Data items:
———
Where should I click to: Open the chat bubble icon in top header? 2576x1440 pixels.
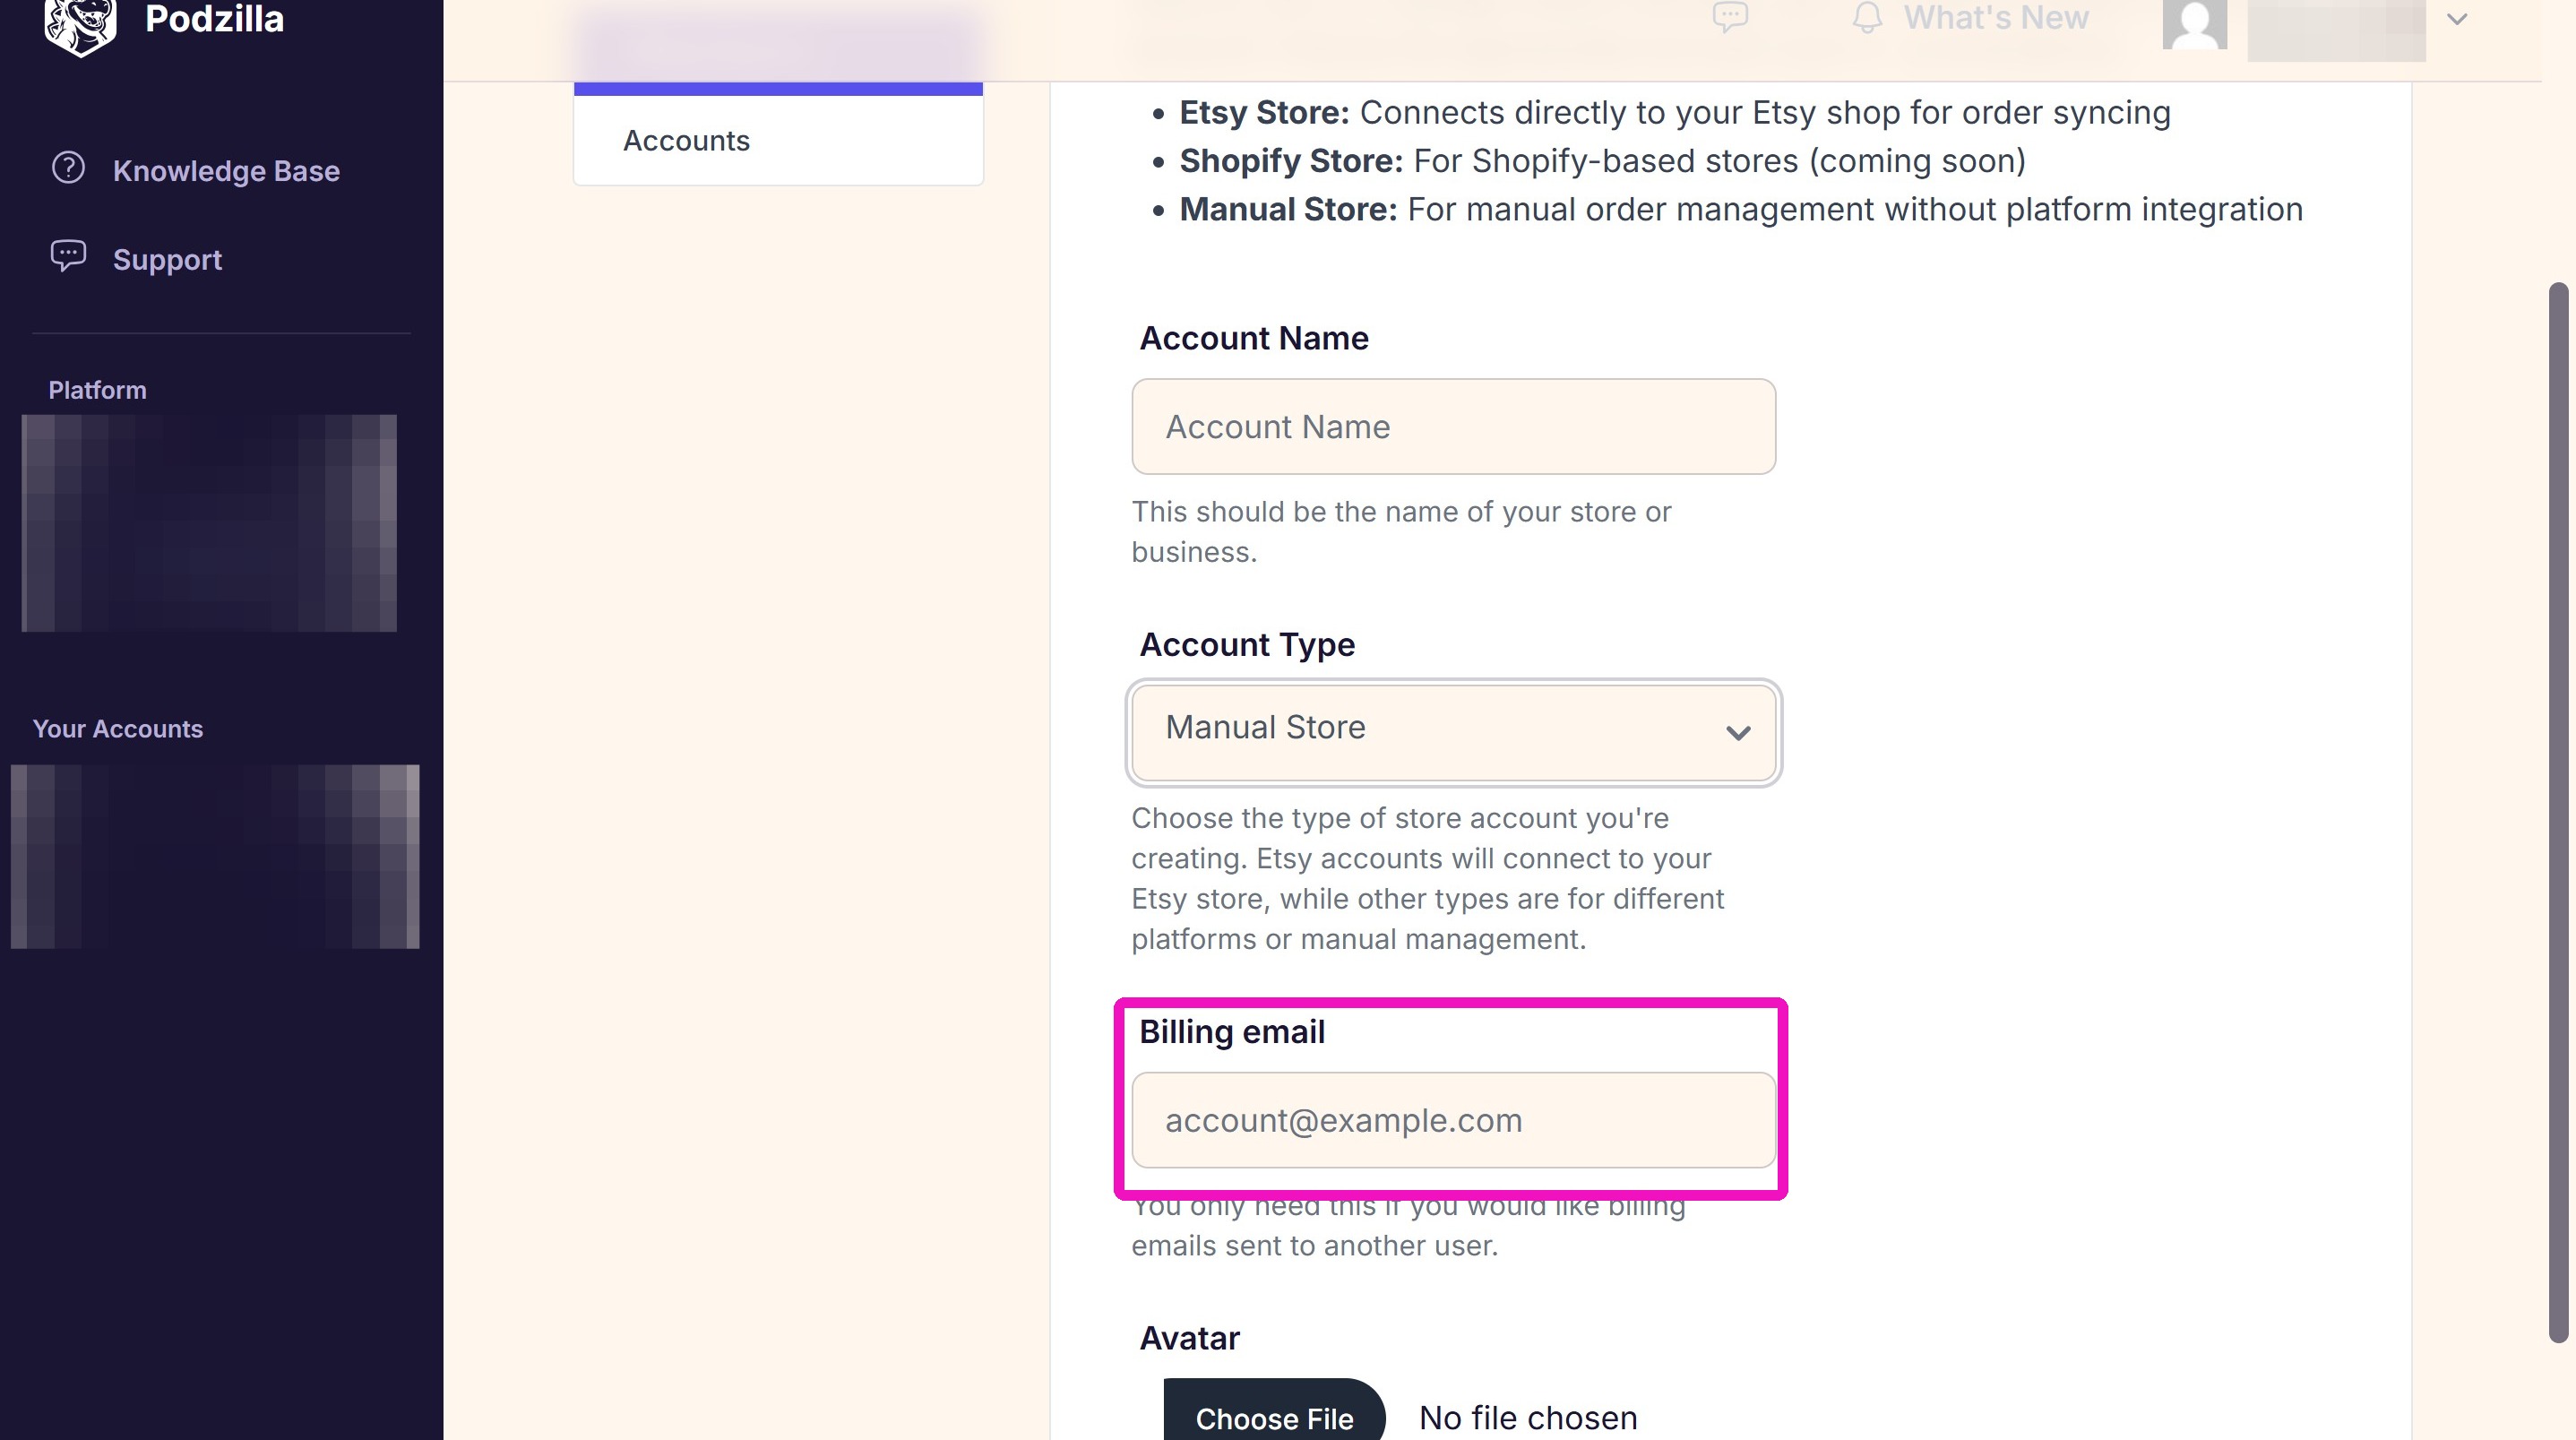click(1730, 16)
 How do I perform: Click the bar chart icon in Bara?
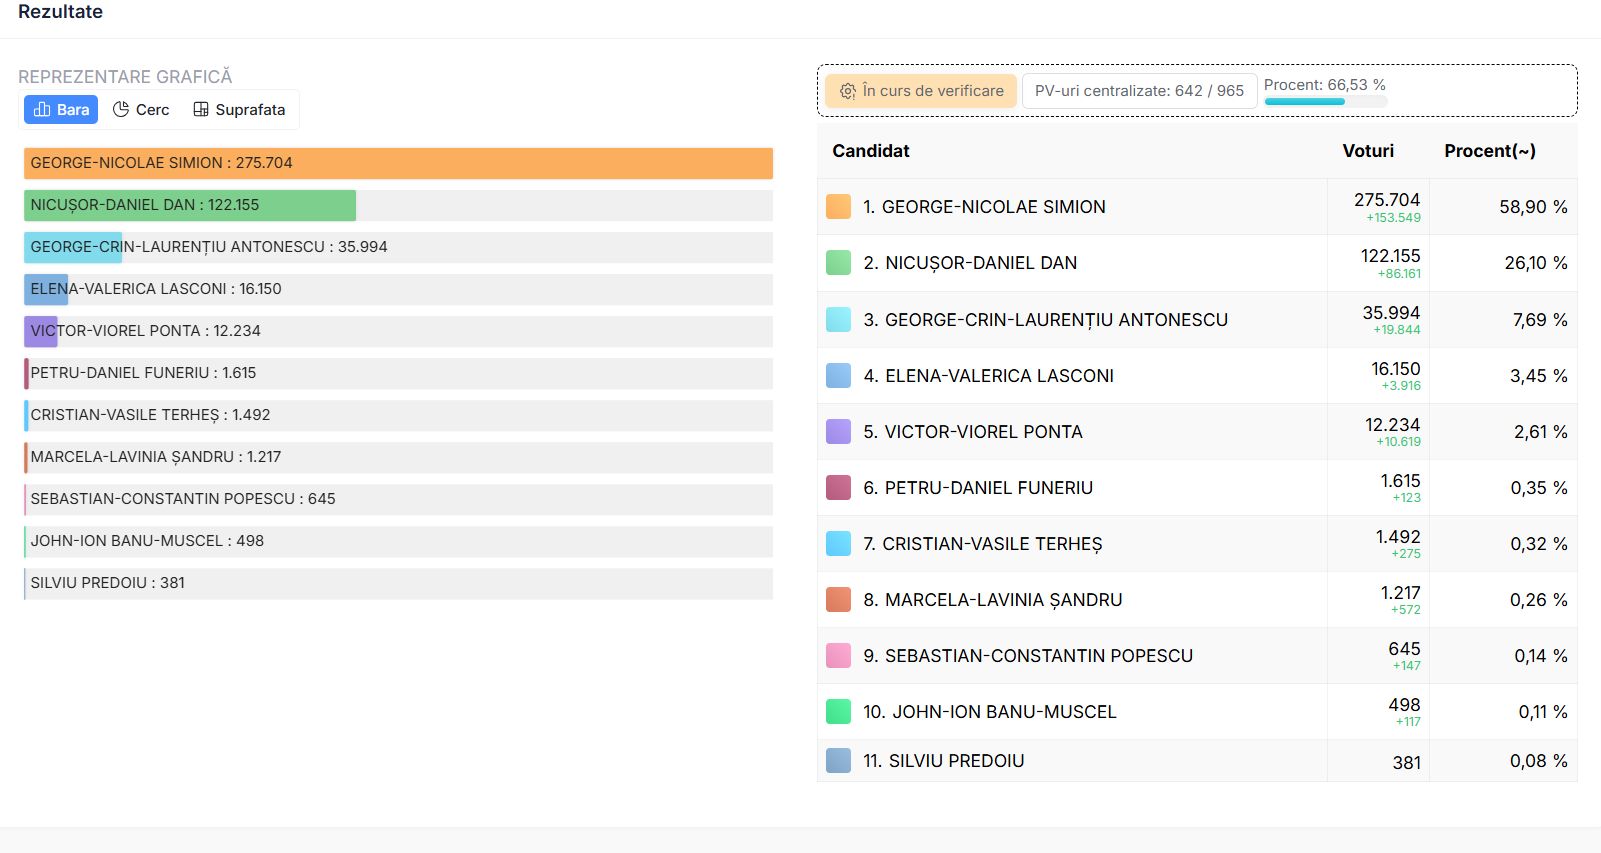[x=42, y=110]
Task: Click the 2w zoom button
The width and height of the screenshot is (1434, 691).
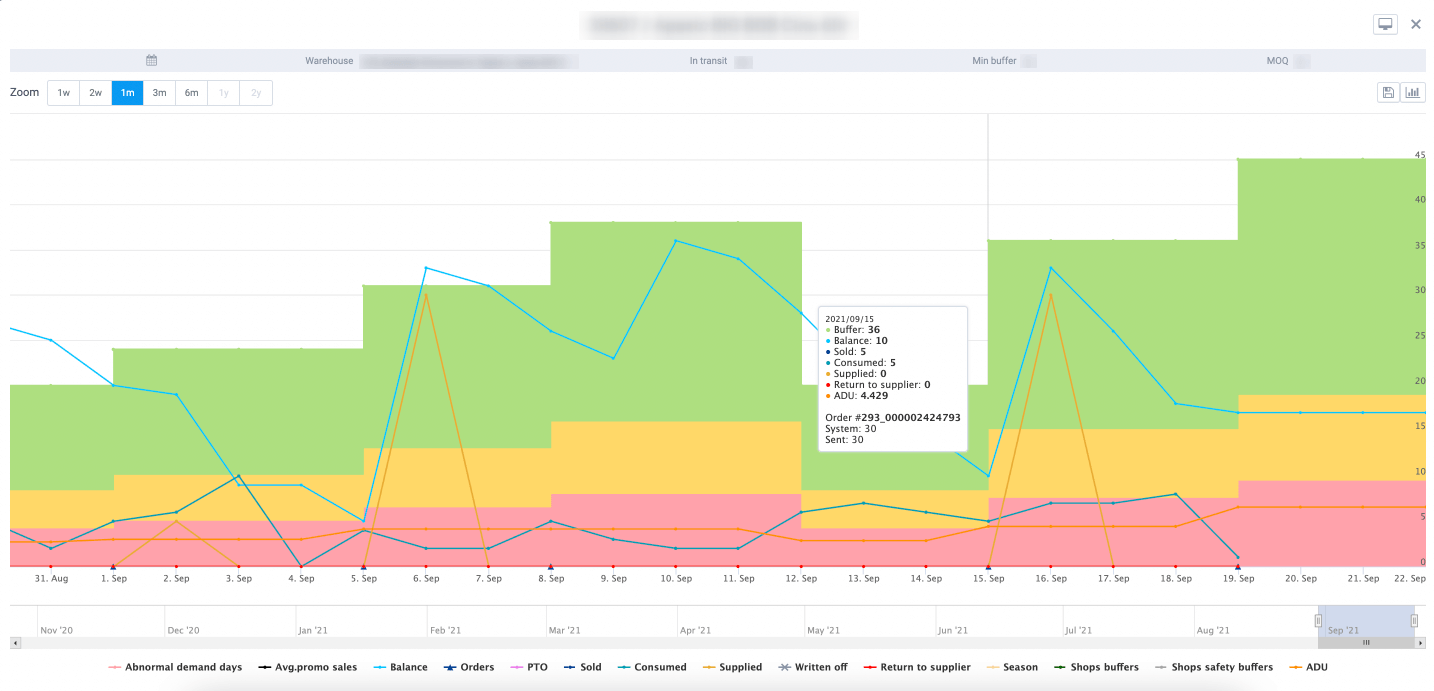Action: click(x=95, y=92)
———
> **Work order**
Starting with the line that has "The width and" and ending with the last line of the records, retype every line exactly and only those lines. Do not include the pictures.

> **Final answer**
The width and height of the screenshot is (1434, 691).
Action: click(x=95, y=92)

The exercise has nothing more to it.